Oder hast Du eine Fachschule besucht? Dann würden noch für max.3 Jahre eine Bewertung pro Monat von 0,0625 Rentenpunkte möglich sein. (pro Jahr = max.0,75 Rentenpunkte) … i.S. §76 SGB VI
https://www.gesetze-im-internet.de/sgb_6/__74.html
Ab dem 01.01.2009 gibt es keine „Gesamtleistungsbewertung“ für Schul- und/oder Hochschulausbildung mehr. (i.S. §263 Abs.3 SGB VI)
https://www.gesetze-im-internet.de/sgb_6/__263.html
Und da Du nicht vor dem 01.01.2009 Rente bezogen hast, werden die Schul- und/oder Studienzeiten zwar als „Anrechnungszeiten“ bewertet … und richtig bis max. 8 Jahre … aber ohne Gesamtleistungsbewertung.
Wenn es darum geht nur „BEITRAGSZEITEN“ zu erhalten … und das kann für jüngere Semester im späteren (Zukunft) „Rentenrecht“ wichtig werden, sollte man sich überlegen hier wenigstens die Mindestbeiträge nachzuzahlen.
Wenn man im Berufsleben steht, gut oder sehr gut verdient und noch unter 45 Jahre alt ist, können diese nachträglichen frw. Zahlungen für Schulausbildung/Studium:
– steueroptimierend wirken
– fehlende und damit mit keiner Leistungsbewertung versehende Zeiten mit Beiträgen belegt werden
– sogar u.U. zur Rente für besonders langjährig Versicherte führen, denn diese Nachzahlungen zählen auch für diese Rentenart mit, wenn min. 18 Jahre mit Pflichtbeiträgen nachgewiesen werden
– Rentensteigernd wirken, falls später eine EMR eintritt
Bei Dir liegt jetzt schon eine Lücke von 2 Jahren vor, welche auch nicht als „Anrechnungszeit“ bewertet wird.
Gruß
Lars
Danke für eure Antworten. Das hilft schon sehr weiter. Ich hatte bisher gedacht, die Zeiträume oben beziehen sich auf die Schulzeiten und nicht auf den Rentenbeginn, aber genau lesen hilft. Jetzt mal schauen, wann ich mit der DRV sprechen darf
Moin StefanT,
ab dem 55.Lebensjahr versendet die DRV alle 3 Jahre die „Rentenauskunft“. Ob das schon vor dem 55.Lebensjahr geht kannst Du mit dem nachfolgenden Link einmal versuchen/testen.
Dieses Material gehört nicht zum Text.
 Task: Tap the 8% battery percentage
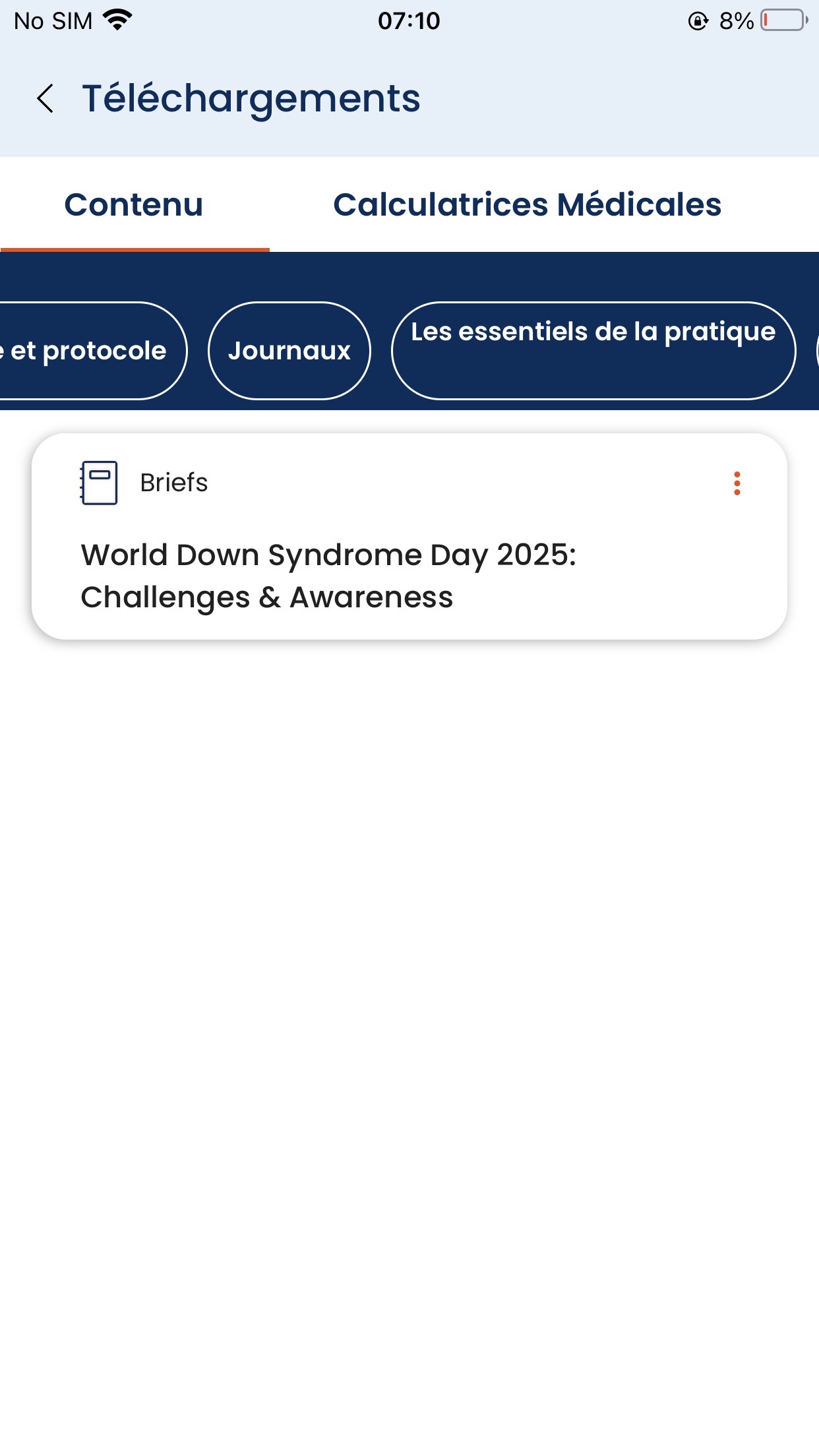click(x=736, y=21)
Wenn man Ausgleichszahlungen i.S. §187a SGB VI getätigt hat, kann man jedenfalls unter 55 eine Rentenauskunft anfordern. Das hatte ich damals erfolgreich mit 53 durchgeführt. Die „Rentenauskunft“ ist inhaltlich wesentlich umfänglicher als die jährliche „Renteninformation“.
Im nachfolgenden Link kannst Du auch eine „Lückenauskunft“ von der DRV anfordern.
„Jetzt mal schauen, wann ich mit der DRV sprechen darf“
Völlig richtig, angebotenden DRV-Beratungsangebote sollte man nutzen auch um bestehende Möglichkeiten auszuloten und evt. abzustimmen.
https://www.eservice-drv.de/SelfServiceWeb/
Gruß
Lars
PS: Digital kannst Du Dir die Renteninformation auch ansehen/ausdrucken, dazu benötigst Du aber einen Personalausweis mit On-line Funktion.